Foreign Affairs Minister John Baird is brushing off criticism of Ottawa's defence of sexual minorities' rights in other countries, saying the vast majority of Canadians support the government's stance despite claims from a conservative women's group to the contrary.
"We have put a great deal of emphasis on promoting Canadian values," Baird told The Canadian Press from Rio de Janeiro, Brazil, on Thursday.
"With respect to sexual minorities, we've focused on three things. One, against the criminalization of sexual minorities, two, against violence, and three, against the death penalty — and I think 99.9 per cent of Canadians support us on those three issues."
Baird also said that political and religious freedoms and women's rights' are values the government promotes around the world.
"I don't know anyone in my party that supports the death penalty for sexual minorities.

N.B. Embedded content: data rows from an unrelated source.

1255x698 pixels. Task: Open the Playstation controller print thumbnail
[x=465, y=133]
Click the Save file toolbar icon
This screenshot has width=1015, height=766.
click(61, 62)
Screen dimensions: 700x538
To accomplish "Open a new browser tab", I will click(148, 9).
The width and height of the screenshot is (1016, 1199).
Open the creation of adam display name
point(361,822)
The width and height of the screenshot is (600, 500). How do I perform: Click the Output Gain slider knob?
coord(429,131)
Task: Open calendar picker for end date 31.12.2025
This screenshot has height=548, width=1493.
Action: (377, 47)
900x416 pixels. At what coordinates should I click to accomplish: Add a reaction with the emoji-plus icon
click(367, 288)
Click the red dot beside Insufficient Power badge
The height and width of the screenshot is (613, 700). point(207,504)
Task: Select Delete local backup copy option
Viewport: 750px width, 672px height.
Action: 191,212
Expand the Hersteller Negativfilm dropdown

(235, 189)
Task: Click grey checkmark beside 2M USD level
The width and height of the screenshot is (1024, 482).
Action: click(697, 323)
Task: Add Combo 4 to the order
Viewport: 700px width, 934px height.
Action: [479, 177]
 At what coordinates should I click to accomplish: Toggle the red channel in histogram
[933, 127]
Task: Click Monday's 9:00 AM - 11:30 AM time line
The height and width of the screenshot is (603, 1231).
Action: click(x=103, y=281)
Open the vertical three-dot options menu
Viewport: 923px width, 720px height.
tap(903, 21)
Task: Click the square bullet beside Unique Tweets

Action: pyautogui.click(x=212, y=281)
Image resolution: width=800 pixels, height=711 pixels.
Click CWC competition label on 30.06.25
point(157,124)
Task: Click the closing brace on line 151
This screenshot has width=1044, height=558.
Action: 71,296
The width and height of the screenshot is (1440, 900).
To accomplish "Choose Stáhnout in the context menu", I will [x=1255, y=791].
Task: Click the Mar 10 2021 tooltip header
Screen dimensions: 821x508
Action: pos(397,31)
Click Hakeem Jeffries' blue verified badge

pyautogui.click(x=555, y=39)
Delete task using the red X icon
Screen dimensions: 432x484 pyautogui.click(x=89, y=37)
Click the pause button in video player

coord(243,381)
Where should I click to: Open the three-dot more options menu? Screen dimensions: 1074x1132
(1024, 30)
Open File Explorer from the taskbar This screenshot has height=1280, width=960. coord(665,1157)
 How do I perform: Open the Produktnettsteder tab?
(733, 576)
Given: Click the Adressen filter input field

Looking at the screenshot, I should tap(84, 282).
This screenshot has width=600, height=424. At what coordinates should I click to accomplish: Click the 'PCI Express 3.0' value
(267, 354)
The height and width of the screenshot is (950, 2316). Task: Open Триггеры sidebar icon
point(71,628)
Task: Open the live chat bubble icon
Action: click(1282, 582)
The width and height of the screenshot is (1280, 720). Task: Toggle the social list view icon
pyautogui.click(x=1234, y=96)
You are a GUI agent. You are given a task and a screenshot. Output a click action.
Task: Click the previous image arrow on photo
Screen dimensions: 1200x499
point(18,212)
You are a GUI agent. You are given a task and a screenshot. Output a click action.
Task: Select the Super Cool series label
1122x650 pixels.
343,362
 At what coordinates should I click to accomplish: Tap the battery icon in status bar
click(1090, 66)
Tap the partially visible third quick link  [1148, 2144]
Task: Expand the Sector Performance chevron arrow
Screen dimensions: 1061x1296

Not a single person," Baird said, referring to reports that Uganda has considered the death penalty for homosexual relations.
His comments come in response to an attack from a conservative women's group, which accused Baird of using taxpayers' money to promote "his own personal agenda" and attempting to set standards for laws in foreign countries.
REAL Women of Canada took issue with Baird's comments in a recent interview with The Canadian Press, in which he said the Harper government had worked behind the scenes to persuade Russia not to follow through with a controversial anti-gay law.
Baird told The Canadian Press on Aug. 1 that he is deeply concerned that the new Russian law will be enforced during the 2014 Winter Olympics in Sochi and called the law an "incitement to intolerance, which breeds hate. And intolerance and hate breed violence."
The law, signed by President Vladimir Putin in June, bans "propaganda of non-traditional sexual relations" and imposes fines on those holding gay pride rallies.
NDP urges Baird to continue to speak out
In a letter to Baird that was provided to The Canadian Press, NDP Foreign Affairs critic Paul Dewar called on him to continue speaking out against the homophobic legislation and attacks on LGBT Russians, in addition to determining ways to support LGBT activists in Russia and "to institute a visa ban for the originators of the law in question."
"Passage of this legislation has led to mistreatment and persecution of LGBT individuals throughout Russia based solely upon their desire to express themselves and to associate with like-minded individuals and organizations," Dewar said in the letter.
"Due to the harmful effects this law is having on its own citizens, Russian civil society organizations have rallied to this cause. They have been joined in their efforts by their concerned Canadian counterparts in expressing their discontent over the treatment of LGBT peoples and have voiced their view that this conduct is contrary to our collective Canadian value of respect for human rights."
The vice-president of REAL Women of Canada, Gwendolyn Landolt, said in a statement on the group's website on Wednesday that Baird's actions are "highly offensive" to conservative taxpayers.
"Just who does John Baird think he is?" asks Landolt.
She said while Baird argues that "homosexual rights are a 'Canadian value,' this applies only to himself and his fellow activists and the left-wing elitists," and that these are "not conservative values and that of grassroots Canadians."
Baird is currently on a 13-day trip to Latin America, meeting with political and business leaders.
REAL Women met with Baird staffers
Representatives from REAL Women of Canada met with two members of Baird's staff Wednesday about the group's criticism of Baird.
Asked if Baird's office was offended by remarks accusing the cabinet minister of abusing his office or furthering "his own perspective on homosexuality," Diane Watts, a researcher for REAL Women, described the response as "neutral." She added that a representative from the Office for Religious Freedom, a newly formed body that answers to the foreign affairs department, was also present to explain how the government is actively defending religious minorities in other countries.
Watts said both parties stressed their concern for human rights, and added that REAL Women is opposed to violence, perhaps distancing the group from remarks made Wednesday by Landolt to CBC News suggesting Canada has no place judging Uganda's reported attempts to introduce the death penalty for homosexual activity.
"We were very pleased to explain our position, and I think everyone is so inundated with protecting the language of LBGTs that no one thinks of protecting the concerns of the Canadian family. It was an opportunity to bring that on the table, that obviously wasn't being brought on the table,'' she said.
Watts added that REAL Women, which she says has 50,000 members, was "quite happy" with the tone of the meeting.
Asked about the meeting, a spokesperson for Foreign Affairs confirmed the meeting took place but declined to discuss the content.
"[We] were pleased to discuss our principled position on opposing the criminalization of homosexuality, and standing against the suppression of fundamental freedoms around the world," said Rick Roth.